Diante deste cenário, em que o ministério afirmou que não cumpriria a obrigação de pagar o auxílio moradia no exterior, em razão da falta de aprovação do orçamento de 2021, em 29 de janeiro deste ano, a assessoria jurídica do Sindicato comunicou a justiça sobre o iminente atraso no pagamento das parcelas da RF, em claro descumprimento da liminar concedida. Entretanto, até hoje, o desembargador incumbido de analisar as inúmeras petições juntadas no processo não se manifestou sobre a informação de descumprimento da decisão e, ainda, sobre o pedido de imposição de multa, mesmo depois de ter passado tanto tempo do primeiro peticionamento.

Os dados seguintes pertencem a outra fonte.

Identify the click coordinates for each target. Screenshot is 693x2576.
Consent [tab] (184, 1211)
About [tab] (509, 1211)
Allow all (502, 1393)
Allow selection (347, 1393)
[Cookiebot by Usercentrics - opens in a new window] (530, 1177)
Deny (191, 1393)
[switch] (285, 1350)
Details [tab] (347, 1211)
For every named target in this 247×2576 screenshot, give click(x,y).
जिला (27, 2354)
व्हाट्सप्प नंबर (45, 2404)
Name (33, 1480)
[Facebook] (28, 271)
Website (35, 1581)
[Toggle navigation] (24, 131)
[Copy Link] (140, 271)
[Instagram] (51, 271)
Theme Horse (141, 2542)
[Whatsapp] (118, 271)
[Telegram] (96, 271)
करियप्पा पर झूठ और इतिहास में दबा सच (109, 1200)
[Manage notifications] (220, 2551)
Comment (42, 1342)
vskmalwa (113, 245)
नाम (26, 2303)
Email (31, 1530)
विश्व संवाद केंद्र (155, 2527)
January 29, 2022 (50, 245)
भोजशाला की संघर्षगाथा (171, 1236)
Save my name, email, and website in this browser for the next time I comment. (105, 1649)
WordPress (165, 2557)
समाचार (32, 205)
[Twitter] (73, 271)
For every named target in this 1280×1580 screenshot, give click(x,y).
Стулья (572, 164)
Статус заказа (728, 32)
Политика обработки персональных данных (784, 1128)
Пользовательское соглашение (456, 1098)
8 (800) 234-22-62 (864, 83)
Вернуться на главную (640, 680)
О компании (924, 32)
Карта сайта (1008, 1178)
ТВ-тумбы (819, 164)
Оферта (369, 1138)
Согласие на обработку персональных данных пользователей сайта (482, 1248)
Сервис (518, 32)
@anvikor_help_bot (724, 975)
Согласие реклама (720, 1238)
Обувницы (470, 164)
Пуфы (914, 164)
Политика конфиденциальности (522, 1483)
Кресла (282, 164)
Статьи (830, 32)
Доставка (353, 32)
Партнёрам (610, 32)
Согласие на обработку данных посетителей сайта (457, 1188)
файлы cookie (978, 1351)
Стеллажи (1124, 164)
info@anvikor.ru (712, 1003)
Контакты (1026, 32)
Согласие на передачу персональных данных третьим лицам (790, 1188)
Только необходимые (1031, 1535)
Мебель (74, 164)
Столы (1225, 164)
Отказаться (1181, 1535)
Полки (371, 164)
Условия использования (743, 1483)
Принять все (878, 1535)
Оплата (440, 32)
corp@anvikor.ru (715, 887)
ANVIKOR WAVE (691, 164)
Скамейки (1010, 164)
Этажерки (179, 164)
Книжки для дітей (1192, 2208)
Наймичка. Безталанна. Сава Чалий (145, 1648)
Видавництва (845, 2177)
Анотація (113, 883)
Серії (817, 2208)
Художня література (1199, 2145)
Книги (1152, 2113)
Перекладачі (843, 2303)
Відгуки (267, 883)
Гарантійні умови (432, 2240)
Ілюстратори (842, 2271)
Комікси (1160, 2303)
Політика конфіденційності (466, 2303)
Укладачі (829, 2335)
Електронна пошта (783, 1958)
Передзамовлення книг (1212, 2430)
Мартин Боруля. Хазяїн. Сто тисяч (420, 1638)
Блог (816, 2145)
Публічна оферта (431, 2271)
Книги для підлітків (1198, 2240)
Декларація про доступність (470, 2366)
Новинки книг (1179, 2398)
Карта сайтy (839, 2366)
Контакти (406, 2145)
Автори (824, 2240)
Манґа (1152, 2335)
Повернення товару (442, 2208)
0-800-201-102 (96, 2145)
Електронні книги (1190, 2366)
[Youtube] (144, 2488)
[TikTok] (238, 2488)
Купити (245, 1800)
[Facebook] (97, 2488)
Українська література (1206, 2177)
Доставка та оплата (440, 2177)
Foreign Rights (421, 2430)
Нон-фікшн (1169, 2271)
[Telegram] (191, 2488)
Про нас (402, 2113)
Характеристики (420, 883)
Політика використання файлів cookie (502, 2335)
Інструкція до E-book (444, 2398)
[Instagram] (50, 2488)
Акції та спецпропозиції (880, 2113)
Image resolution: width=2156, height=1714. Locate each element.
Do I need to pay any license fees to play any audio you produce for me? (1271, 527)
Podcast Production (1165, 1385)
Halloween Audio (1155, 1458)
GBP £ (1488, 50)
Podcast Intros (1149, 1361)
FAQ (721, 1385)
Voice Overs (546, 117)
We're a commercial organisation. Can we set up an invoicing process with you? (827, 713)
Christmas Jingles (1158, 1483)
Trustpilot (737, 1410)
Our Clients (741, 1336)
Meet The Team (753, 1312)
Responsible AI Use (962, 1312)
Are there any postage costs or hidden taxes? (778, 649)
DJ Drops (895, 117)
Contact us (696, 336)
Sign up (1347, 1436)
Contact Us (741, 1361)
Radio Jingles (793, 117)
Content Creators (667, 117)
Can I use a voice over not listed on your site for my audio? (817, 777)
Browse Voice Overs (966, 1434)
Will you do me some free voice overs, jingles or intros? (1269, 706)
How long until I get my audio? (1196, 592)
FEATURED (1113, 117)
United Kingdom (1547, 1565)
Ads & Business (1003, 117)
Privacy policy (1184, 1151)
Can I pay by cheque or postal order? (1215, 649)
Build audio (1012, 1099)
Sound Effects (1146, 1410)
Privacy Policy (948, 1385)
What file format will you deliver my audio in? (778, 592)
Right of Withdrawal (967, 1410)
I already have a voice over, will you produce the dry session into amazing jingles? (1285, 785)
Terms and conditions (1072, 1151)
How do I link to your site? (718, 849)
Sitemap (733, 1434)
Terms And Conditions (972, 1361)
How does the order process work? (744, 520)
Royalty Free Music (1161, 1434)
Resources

Agora, o Sinditamaraty resolveu acionar o Conselho Nacional de Justiça (CNJ), por meio de representação por excesso de prazo, justamente pela demora na análise da solicitação anterior – que pede o cumprimento da liminar. Com isso, o Sindicato espera que o CNJ instaure procedimento administrativo para apurar eventual falta do magistrado ao exceder, injustificadamente, o prazo razoável para prolatar decisão. 

Luta do Sindy
O Sindicato ressalta que, desde janeiro deste ano, tem acionado a justiça por conta desta ação. “Nós tivemos de chegar ao Conselho Nacional de Justiça cobrando o cumprimento da decisão. Estamos tentando de todas as formas resolver essa questão da RF junto ao judiciário”, detalha o presidente João Marcelo Melo. O escritório que presta assessoria jurídica ao Sinditamaraty continuará insistindo junto à Corregedoria-Geral da Justiça Federal. 

O processo foi distribuído para a conselheira corregedora e recebeu o nº 0002380-88.2021.2.00.0000.